- _Passage provided_
-=-=-=-=-
With second-ranked Simona Halep joined by 2017 French Open champion Jelena Ostapenko and last year’s Roland Garros finalist Marketa Vondrousova, the upcoming Palermo Ladies Open will be like no other.

“The entry list is incredible. It’s practically like a Premier,” tournament director Oliviero Palma said in a phone interview with The Associated Press this week, referring to the WTA tour’s top-level tennis events.

Also entered are No. 14 Johanna Konta, No. 15 Petra Martic and No. 20 Maria Sakkari.

The reason for such a high-profile field in a small clay-court tournament usually skipped over by top players is simple: The Aug. 3-9 event marks the return of tour-level tennis following a five-month break for the coronavirus pandemic.

It’s the first official event – for men or women – since early March.

“It’s certainly a big honor for us but also a matter of great responsibility,” Palma said. “We’re the first in the world and we need to experiment all of the new rules.”

Rules such as players handling their own towels instead of being assisted by ball kids; no handshakes at the end of matches; no autographs or photos with fans; and no showers for players at the venue.

Players and anyone who comes into contact with players will be administered nasal swab tests for COVID-19 before they depart for Palermo, upon arrival, and then again every four days.

So far, the biggest problem for the tournament hasn’t been positive tests but travel restrictions, which resulted in the withdrawal of two-time Grand Slam champion Svetlana Kuznetsova and have limited the field to exclusively European players.

“We knew when we decided to go forward with the tournament that there would be some unexpected developments,” Palma said. “All we can do is keep our fingers crossed.”

Halep, who is from Romania, was also put at risk of missing out, after Italy’s health minister on Friday signed an ordinance requiring all those who have in the last 14 days stayed in Romania or Bulgaria to quarantine.

Palma responded to the ordinance by making an urgent appeal to Health Minister Roberto Speranza to make a special exemption for the players competing in Palermo.
-=-=-=-=-
- _Questions on the material_
1. Say whether each statement agrees with the article on the Palermo tournament. Answer yes or no and quote the words that decide it. (a) The Palermo event runs from Aug. 3 to Aug. 9. (b) Svetlana Kuznetsova withdrew after a positive test. (c) After arriving, players will be tested again every four days.
2. Extend the article on the Palermo tournament, picking up after its final sentence.

- _Provided material_
-=-=-=-=-
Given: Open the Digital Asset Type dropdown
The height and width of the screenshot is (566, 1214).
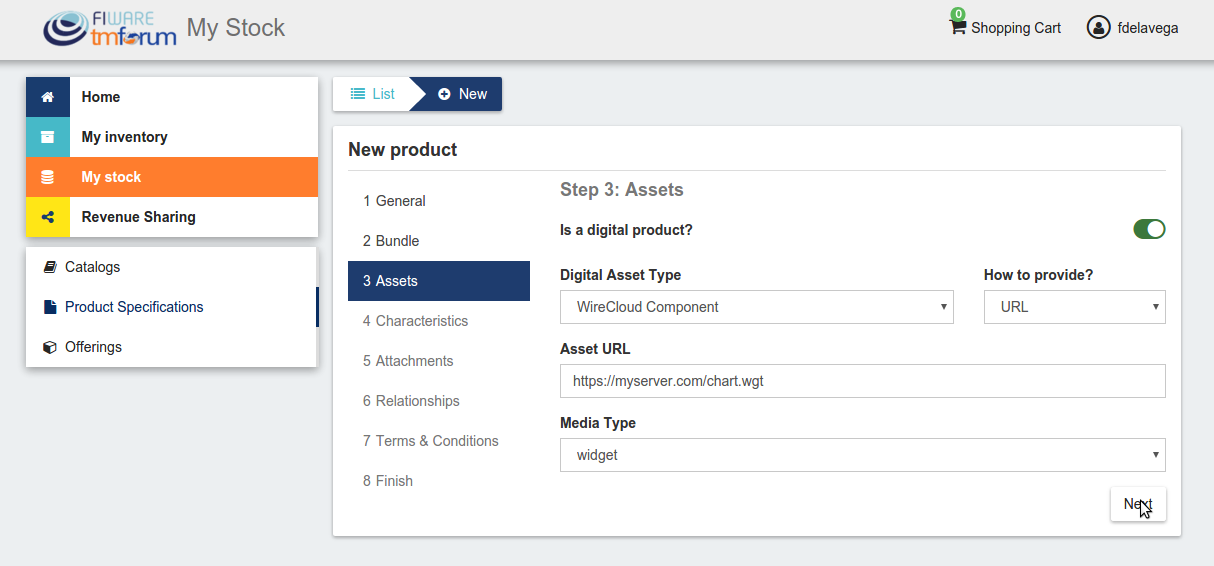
-=-=-=-=-
- _Answers to the tasks_
1.
(a) Yes: "The Aug. 3-9 event marks the return of tour-level tennis"
(b) No: "the biggest problem for the tournament hasn’t been positive tests but travel restrictions, which resulted in the withdrawal of two-time Grand Slam champion Svetlana Kuznetsova"
(c) Yes: "upon arrival, and then again every four days"

2.
Palma revealed that third-ranked Karolina Pliskova also asked for a top-10 wild card like Halep but that the Czech player will come only if the U.S. Open is canceled.

“Otherwise she’ll head to the U.S. at the start of August,” Palma said. “These tournaments are going to become more like regional events in these conditions. There’s going to be an American circuit and a European circuit.”

On Thursday, 11 men’s and women’s tournaments planned for China in October and November – including the WTA Finals – were canceled because of the pandemic.

While Italy was the global epicenter of the virus in March and has recorded more than 35,000 deaths from COVID-19, Sicily was not hard hit and counted only 163 positive cases in its latest report.

A limited number of fans will be permitted to attend the tournament, with 280 allowed in for each session, bringing the total number of people inside the 1,500-seat stadium court – including players – to 327.

Fans and anyone else attending will also be tested for the virus.

With fewer tickets sold, tournament prize money has been reduced from $250,000 in 2019 to $222,500.

“A top-10 player could care less about the prize money here,” Palma said. “They’re coming just because they want to play and return to their normal lives.”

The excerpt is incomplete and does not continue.